ここに "message.txt" というファイルがあるとします。 このファイルへの署名を作成します。
gpg -a -b message.txt
署名ファイルも公開鍵のファイルと同じようにテキスト形式かバイナリ形式か選択できますが、 今回はテキストで作成します。 "message.txt.sig" というファイルが同じディレクトリに作成されたはずです。 このファイルを "message.txt" と一緒に送付してあげることで、 相手は送信者を「認証」でき、 メッセージ内容が「完全」なかたちで送られたことを確認できます。
この署名を検証するには
gpg --verify message.txt.sig message.txt
とします。これで署名が正しいことを確認でき、 万一、署名かメッセージに改竄や欠損があればこの時点でただちに検知できます。
次にこのメッセージを暗号化してみましょう。
gpg -e -r alice@example.com message.txt
ここではアリス自身の公開鍵を使って暗号化してみました。 すると "message.txt.gpg" というファイルが作成されました。 このファイルを覗いてみると、理解不能な暗号になっていることが分かります。 では、この暗号化されたファイルを復号してみましょう。
gpg -d message.txt.gpg
アリスは自身の秘密鍵も持っていますから復号化できます。 こうして "message.txt" が復号されます。 ここでもパスフレーズが必要なことに注意してください。
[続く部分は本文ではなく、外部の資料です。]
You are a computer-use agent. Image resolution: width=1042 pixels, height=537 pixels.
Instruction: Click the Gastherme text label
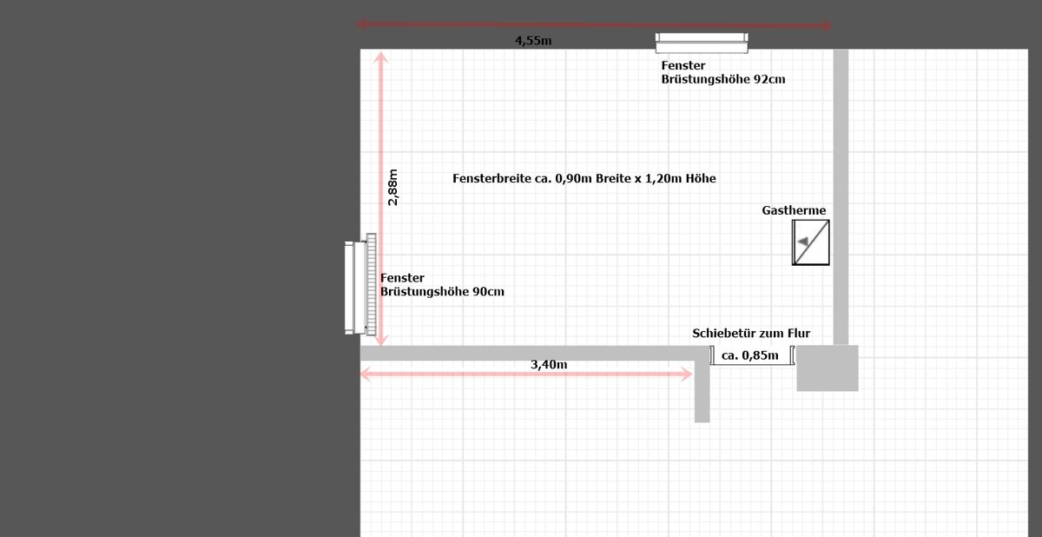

個別の GUI ツールやメーラソフトなどではより簡便に使える仕組みがあるものもありますが、 ここで挙げた程度のコマンドを理解しておくとインタフェイスに依らず、 運用にも困らないと思います。
リテラシとしての暗号化通信
このように暗号化通信はただ秘密のメッセージを送れるというだけでなく、 「完全性」や「否認防止」を保証する機能を果たすことができます。
ちなみに、実際の GPG では様々なユースケースに対応できるように、 もっと細かい創意工夫が様々に凝らされています。 道具としてその使い方に習熟するにはドキュメントや解説書にあたってください。
さて、通信の秘密を保つにはこれくらいの基礎知識は最低限必要ということですが、 なかなか理解も運用も大変です。 「21世紀の油田」とも言われる個人情報を狙って、 テックジャイアンツや国家による通信の盗聴・監視・濫用が横行している実情を知ってなお、 ともすると「自分はドリンク賭博はしないし、別に人に知られて困ることなんかないから 暗号化通信なんて面倒なことは必要ない」と考えるのんびり屋さんもいるかもしれません。 そのような人には以下のエドワード・スノーデンの言葉を一度味わって欲しいと思います。
自分には隠すものは何もないからプライヴァシの権利なんてどうでもいいという主張は、 自分には言うべきことは何もないから表現の自由なんていらないということと同じだ。 誰も自分に権利が必要な理由を証明する必要はない。 正当化の義務は権利を侵害する側にあるのだから。 自分にとって役に立たないからといって他の人の権利を捨てていいことにはならない。 もっと簡単にいえば、多数派は少数派の自然権を勝手に捨てることはできないのだ。
(エドワード・スノーデン、私訳)
表現の自由やプライヴァシの権利は、 個的な嗜好や都合を擁護するためではなく、 まして悪意ある放言や情報の独占を正当化するためでもなく、 大資本や政治権力の暴走を防止するという公益のためにこそ必要である、 ということを思い出すべきでしょう。
暗号化通信は現在のネット社会における不可欠な基礎リテラシですが、 それを自覚的・個的に用いれば、 あらゆるものがデータとしてやりとりされる世界での 「ディジタル五里霧」になります。 一人びとりがきちんと使いこなせるようになるべきだと考えます。
無論、暗号化可能な「データ」に固執するよりも、 そもそも謎と秘密の経路によってしか伝達しえない、 すなわち「データ」などにはなりえない、 例えばサルサやメレンゲのパートナワークの身体性を磨き抜く方が、 よりダンサ向きで、 より深い「抵抗運動」になることはいうまでもありません。